Picchio es una herramienta de un solo archivo en Python que mide el rendimiento de modelos de lenguaje grandes ejecutados en local con llama.cpp u Ollama. Su propósito es destapar tres fallos habituales en las mediciones que publican los usuarios: cuantizaciones mal etiquetadas, caídas silenciosas a CPU y cifras de tokens por segundo que en realidad corresponden a la fase de prefill y no a la de generación.
La herramienta realiza tres pasadas con un prompt fijo (la primera en frío) y separa tres carriles de medición: prefill (procesamiento del prompt), decode (generación de tokens) y tiempo total o wallclock. Mientras ejecuta el modelo, un hilo en segundo plano consulta el medidor de GPU del sistema operativo —ioreg y powermetrics en macOS, NVML en Linux con NVIDIA— y lo cruza con el registro del motor para emitir un veredicto.
Entre sus comandos principales destacan model.gguf para un diagnóstico completo con llama.cpp, qwen3.5:9b para pasar las pruebas por el servidor local de Ollama, http://127.0.0.1:8080 para medir un servidor ya en marcha, guard -- <comando> para envolver un binario propio y avisar si las capas salen de la GPU, compare para diff entre dos bloques guardados, verify para detectar bloques con números contradictorios, watch para supervisar un proceso, plan para predecir si un modelo cabe en la GPU, id para desglosar la etiqueta de cuantización y --explain para clasificar una cifra vista frente a los carriles ya medidos.
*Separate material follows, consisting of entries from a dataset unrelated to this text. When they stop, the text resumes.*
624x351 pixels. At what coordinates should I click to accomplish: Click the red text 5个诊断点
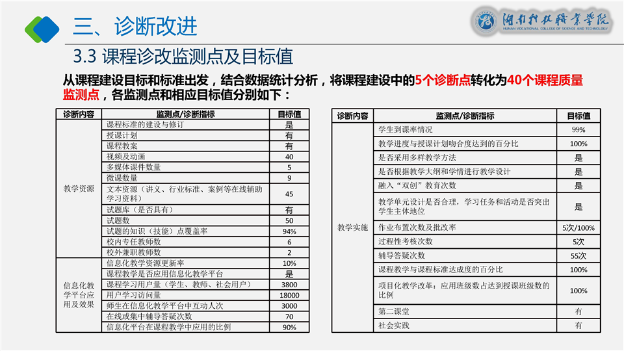[x=442, y=81]
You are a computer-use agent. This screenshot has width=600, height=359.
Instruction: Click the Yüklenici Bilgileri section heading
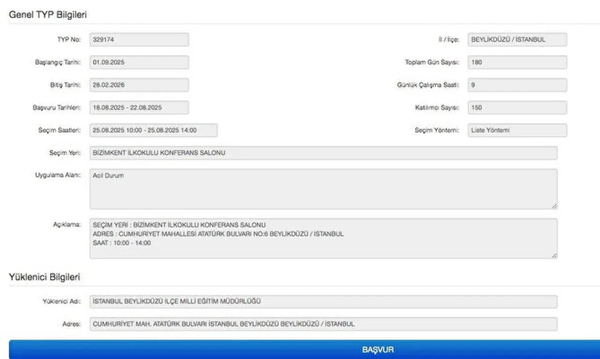click(45, 277)
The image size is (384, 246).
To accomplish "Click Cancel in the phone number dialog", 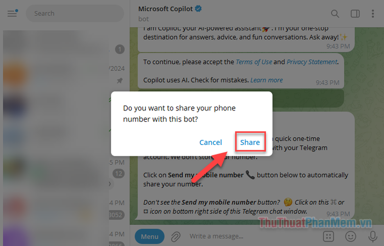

Un hallazgo de ejemplo: cuatro archivos del mismo Qwen3.5-9B etiquetados Q4_K_M arrojan 5,02, 5,02, 5,07 y 5,27 bits por peso efectivo. Otro: el mismo modelo pierde la GPU y eso multiplica por 22 el prefill pero por menos de 2 el decode. La herramienta también incorpora --selftest para reproducir los bloques de veredicto de los ejemplos. Los códigos de salida van de 0 (sano) a 5 (evidencias contradictorias), pensados para integrarse en scripts y pipelines.